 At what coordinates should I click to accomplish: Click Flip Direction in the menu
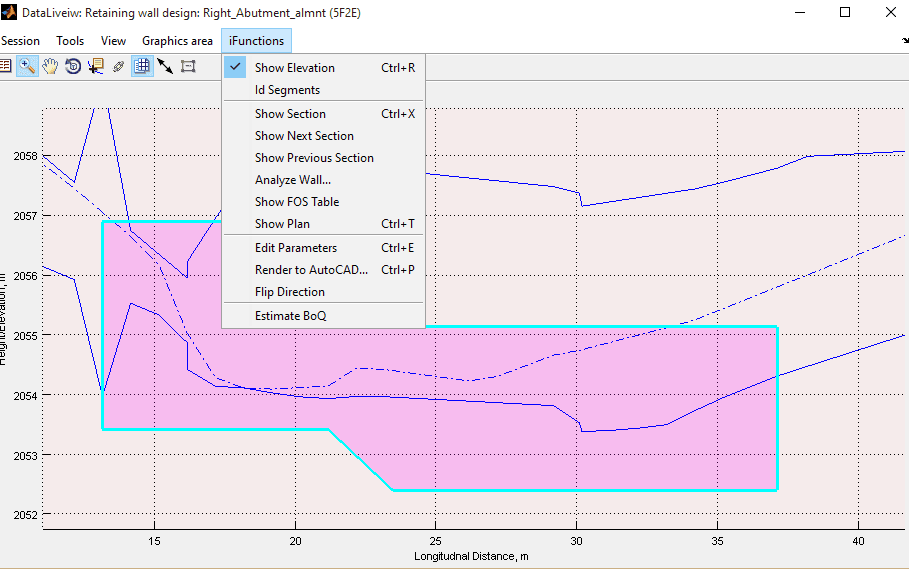coord(289,292)
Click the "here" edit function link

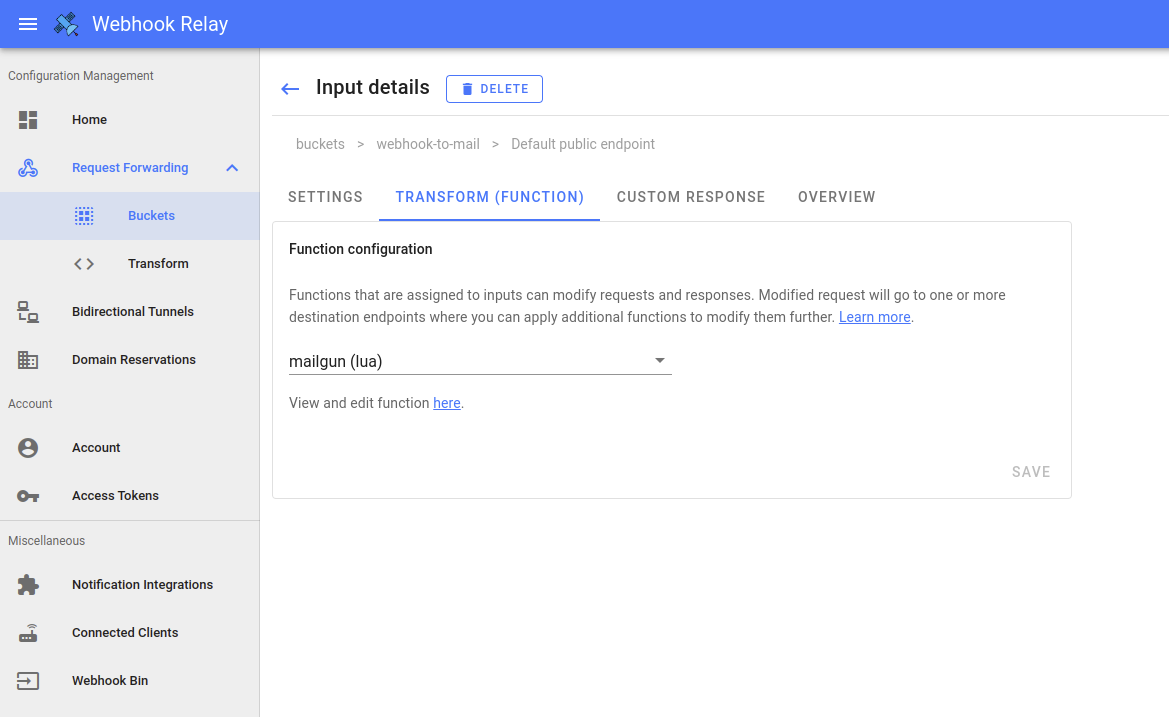[446, 403]
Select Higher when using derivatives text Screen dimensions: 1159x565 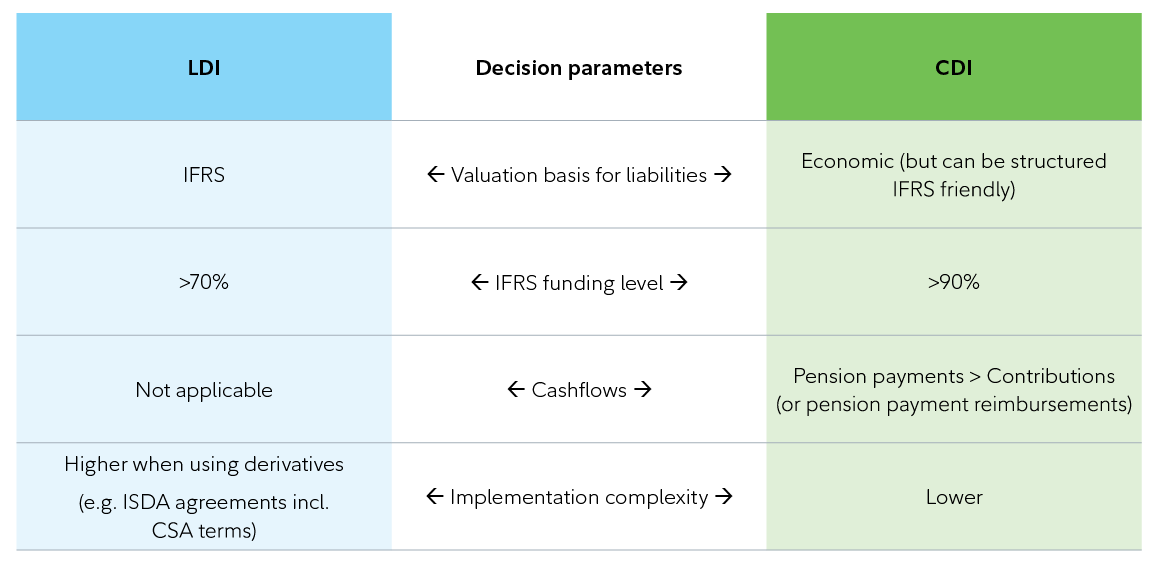204,465
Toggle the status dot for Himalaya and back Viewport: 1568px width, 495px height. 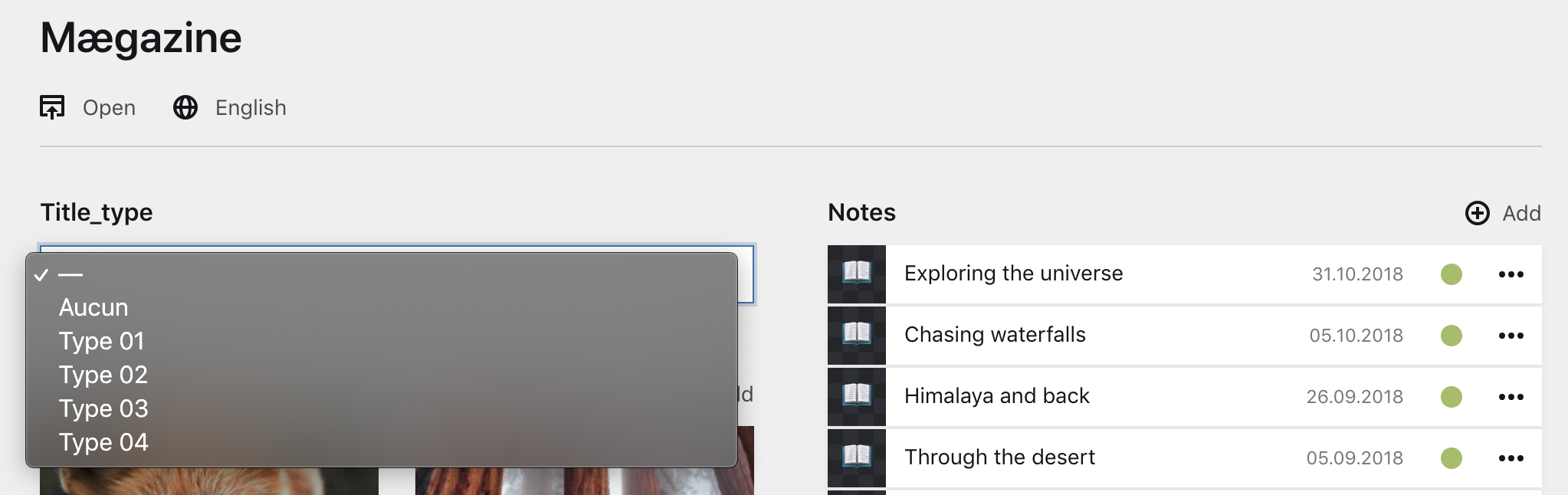click(x=1451, y=397)
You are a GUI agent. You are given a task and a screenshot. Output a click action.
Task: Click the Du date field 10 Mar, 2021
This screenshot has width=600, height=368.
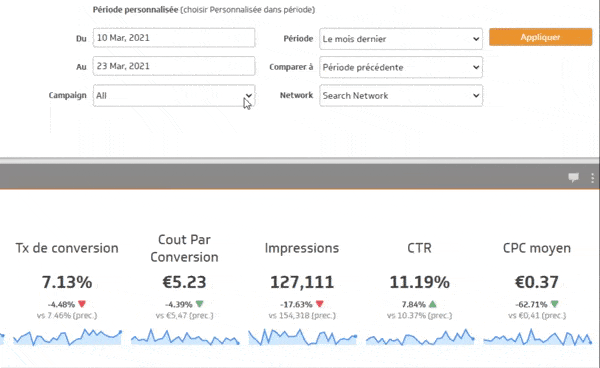pos(174,38)
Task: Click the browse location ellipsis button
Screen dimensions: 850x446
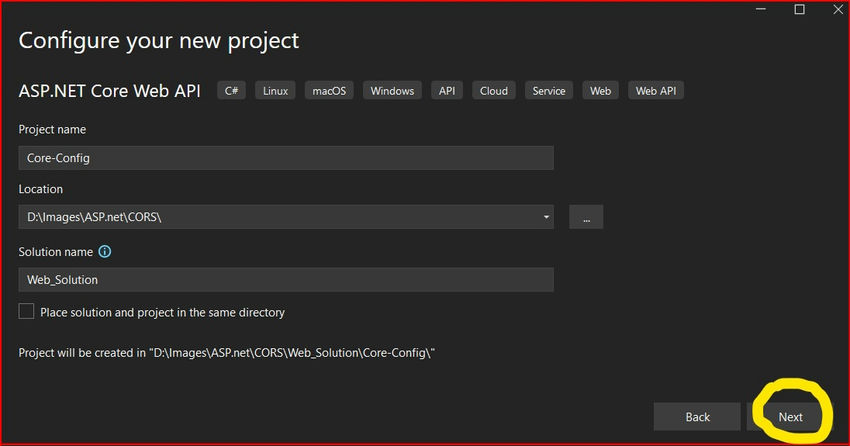Action: pos(586,217)
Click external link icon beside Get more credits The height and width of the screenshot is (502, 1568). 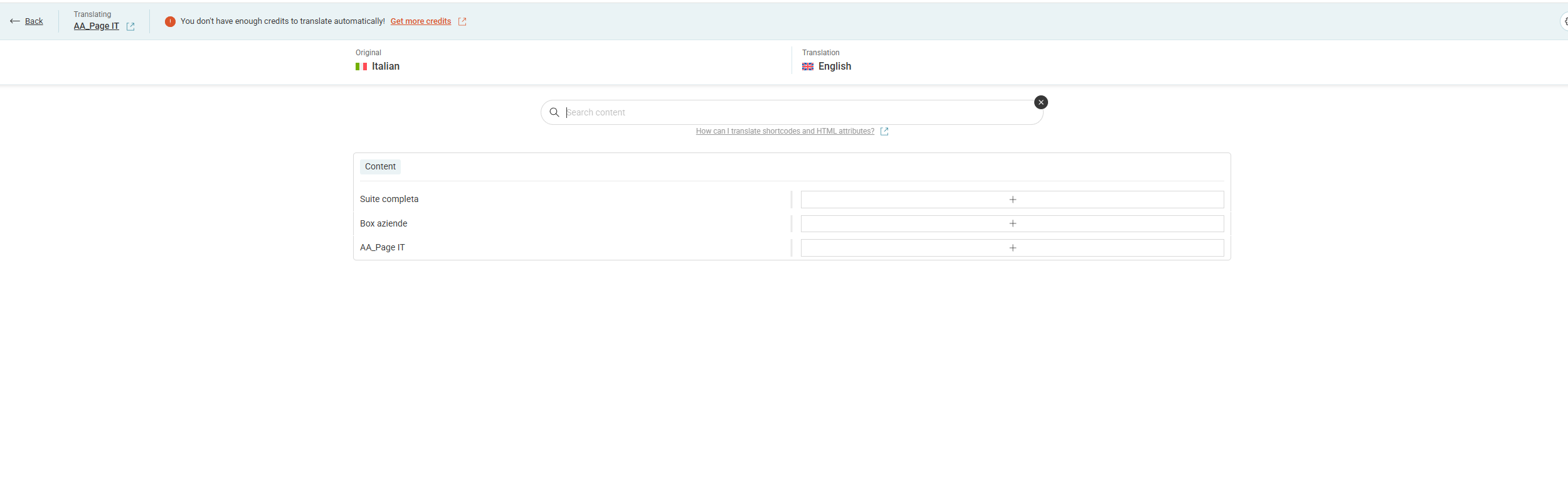coord(462,21)
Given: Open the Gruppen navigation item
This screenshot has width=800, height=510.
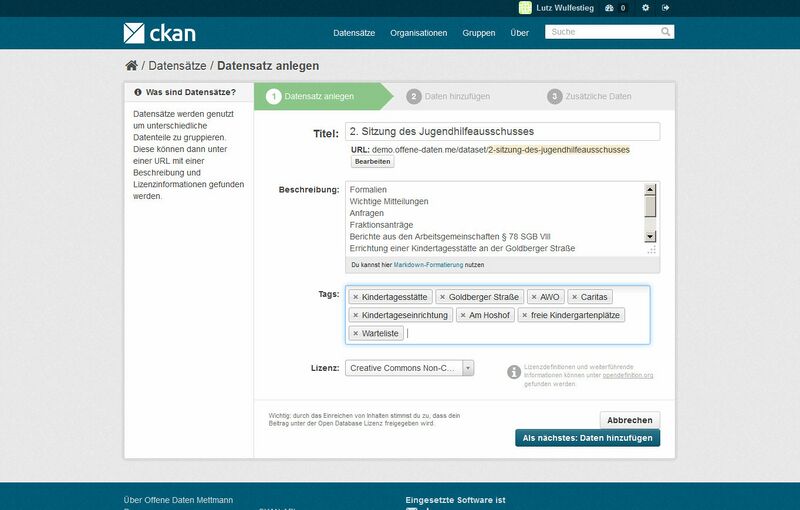Looking at the screenshot, I should (478, 33).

• TASK INSTRUCTIONS:
Starting at the line with "You are a GUI" in the entries above, write out every line exactly until the line with "Task: Click the browse" has been written. Include no pictures and nothing more.

• EXPECTED ANSWER:
You are a GUI agent. You are given a task and a screenshot. Output a click action.
Task: Click the Du date field 10 Mar, 2021
This screenshot has width=600, height=368.
pos(174,38)
Task: Click the browse location ellipsis button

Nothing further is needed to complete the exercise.